- [Task requirements]
1: In the earnings excerpt below, what was the prior-year figure for normalized diluted earnings per share?
2: Which factors does the earnings excerpt below say partially offset the improvement in normalized diluted earnings per share?

Normalized net income was $376.9 million compared with $168.1 million in the prior year. Normalized diluted earnings per share increased 25.8 percent to $0.78 compared with $0.62 in the prior year. The improvement was driven by the contribution from the Jarden and Elmer’s acquisitions, strong core sales growth on the company’s Writing, Baby, Food, and Appliance businesses, and strong savings and synergies delivery, partially offset by negative foreign currency impact, a higher normalized income tax rate, increased interest expense and increased shares outstanding.

Operating cash flow was $511.4 million compared with $339.9 million in the prior year, reflecting the contribution from the Jarden acquisition, improved operating results and favorable working capital movements.

A reconciliation of the “as reported” results to “normalized” results is included in the appendix.

- [Material shown]
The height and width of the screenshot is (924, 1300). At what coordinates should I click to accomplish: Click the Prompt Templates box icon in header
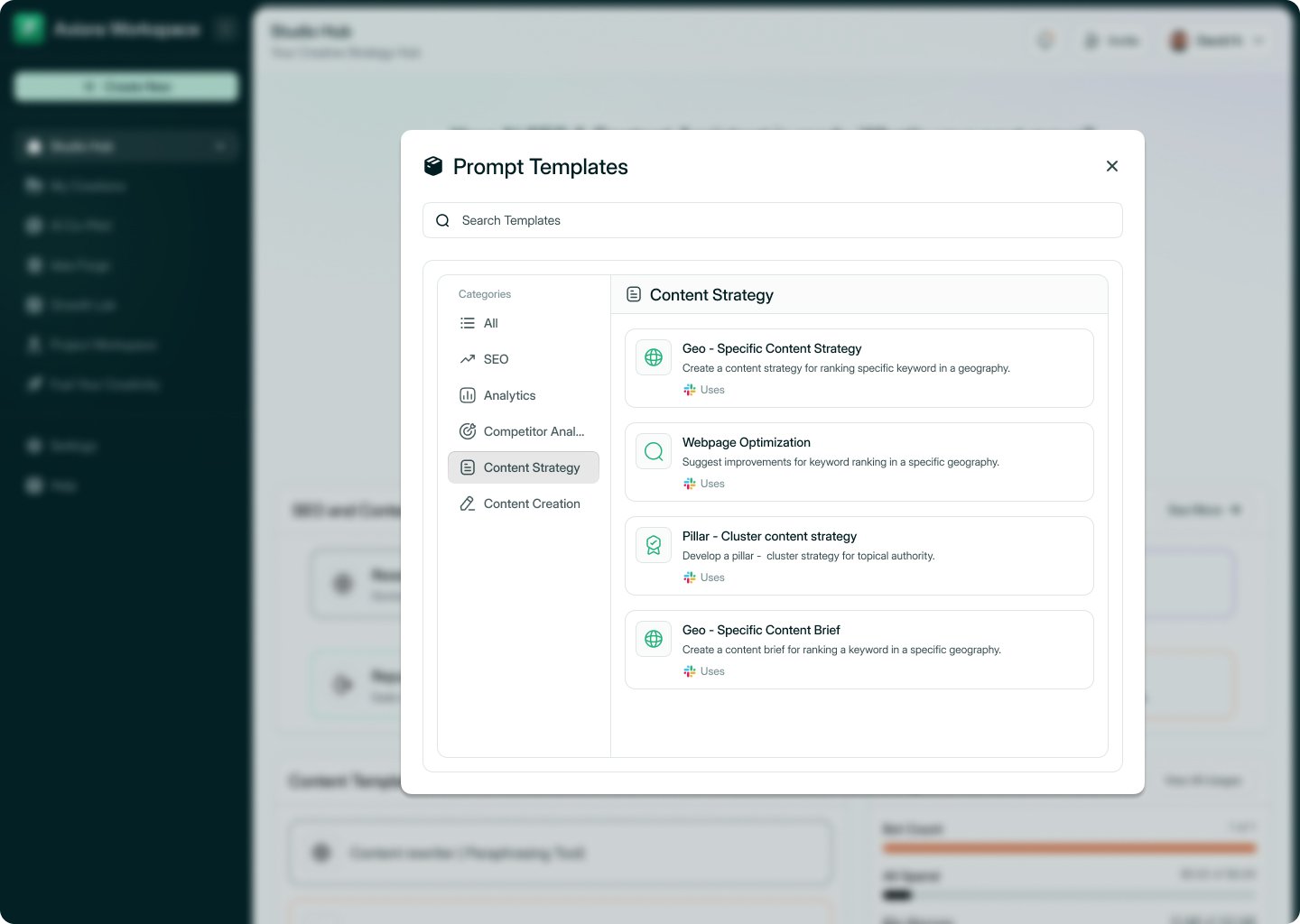(433, 166)
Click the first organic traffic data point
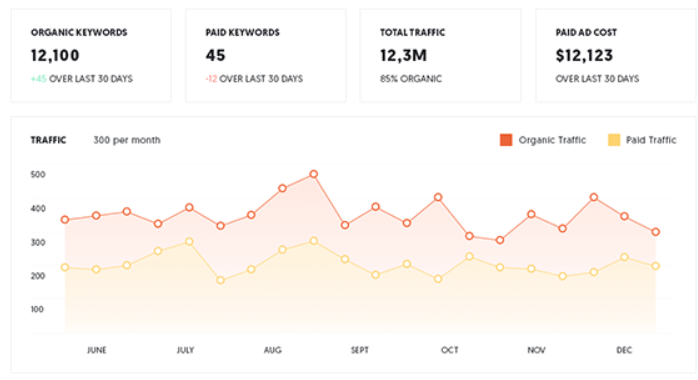 (x=65, y=220)
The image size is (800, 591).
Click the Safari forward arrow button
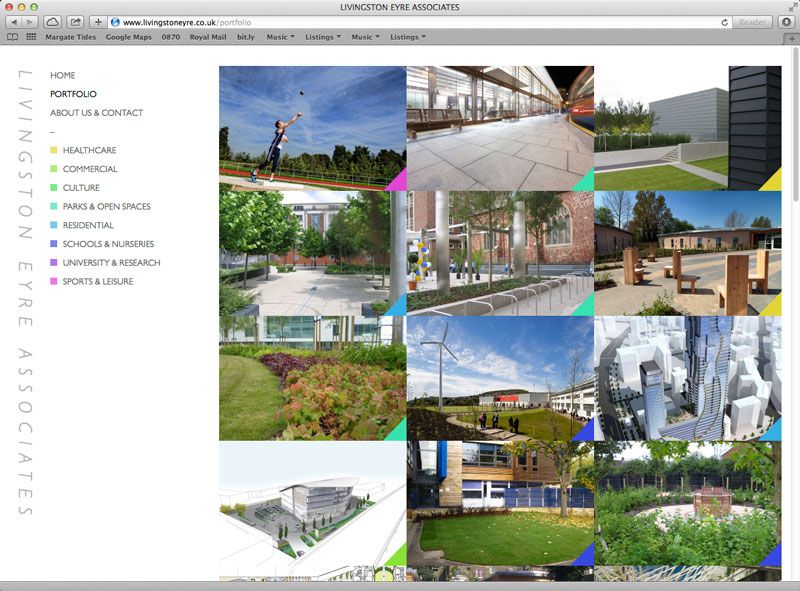pyautogui.click(x=31, y=22)
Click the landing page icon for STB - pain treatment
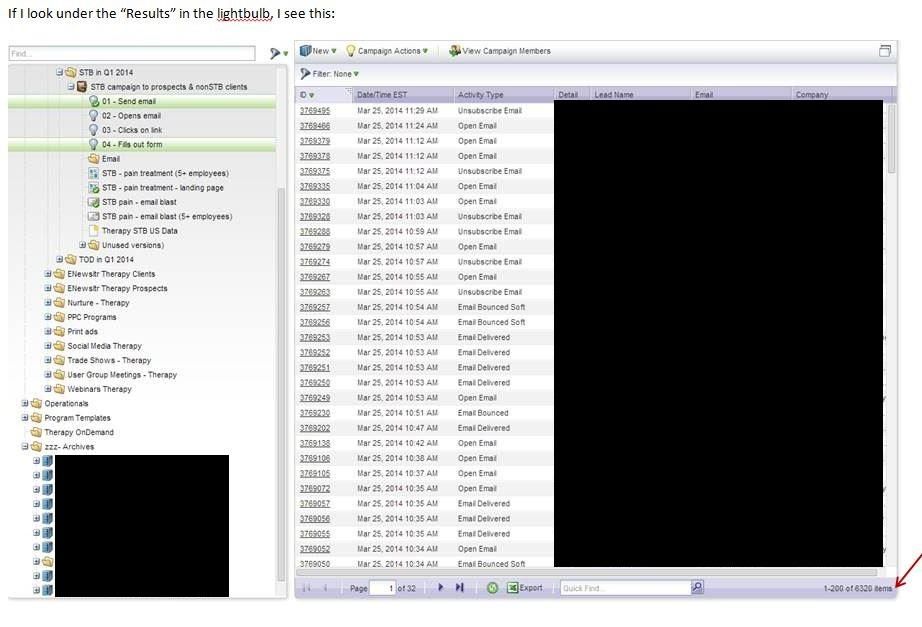Image resolution: width=922 pixels, height=627 pixels. click(x=94, y=188)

- [Per-task answers]
1: $0.62

2:
- Negative foreign currency impact
- A higher normalized income tax rate
- Increased interest expense
- Increased shares outstanding